### [SHORT TASK 1]
According to the passage on MySQL JSON storage, which MySQL version introduced the native JSON data type?

### [READING PASSAGE]
The solution back then was EAV (Entity-Attribute-Value) — a product_attributes table with three columns: entity_id, attribute_name, and value. It worked, but every query required 5–6 JOINs, and the EXPLAIN output was painful to look at. Then MySQL 5.7.8 introduced native JSON data type — something I wish I’d known about sooner.
What Is JSON Data Type, and Why Not Just Use TEXT?
The first question everyone asks is: “Can’t I just store TEXT and parse it in the application layer?” — Sure, you can. But TEXT and JSON are not the same thing. MySQL’s JSON type offers three things TEXT simply can’t do:
- Automatic validation: MySQL rejects INSERT statements if the value is not valid JSON. TEXT silently accepts garbage into your database.

### [SHORT TASK 2]
Duplicate the stretch of the records from the line containing "The height and" through the line containing "Action: (x=583, y=41)", character for character.

### [RECORDS TO PROCESS]
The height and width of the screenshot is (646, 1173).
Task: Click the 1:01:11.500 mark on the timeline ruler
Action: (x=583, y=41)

* * *

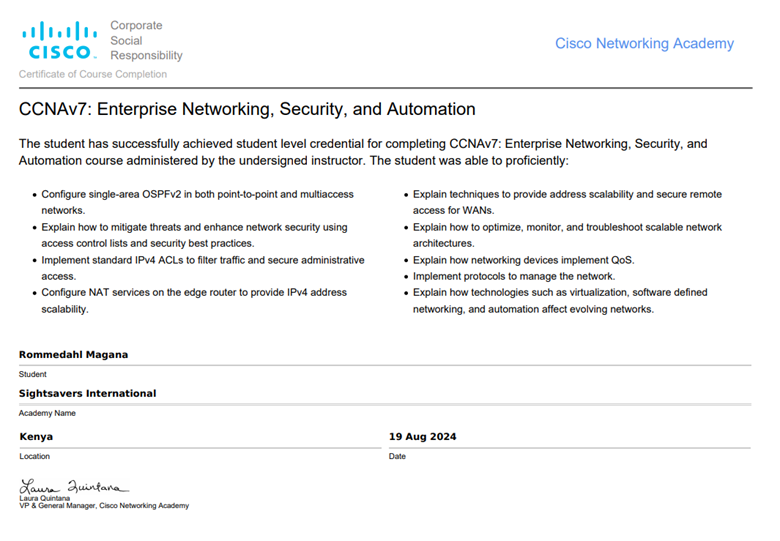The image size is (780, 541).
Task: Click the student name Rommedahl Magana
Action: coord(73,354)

### [FULL RESPONSE 1]
MySQL 5.7.8

### [FULL RESPONSE 2]
The height and width of the screenshot is (646, 1173).
Task: Click the 1:01:11.500 mark on the timeline ruler
Action: (x=583, y=41)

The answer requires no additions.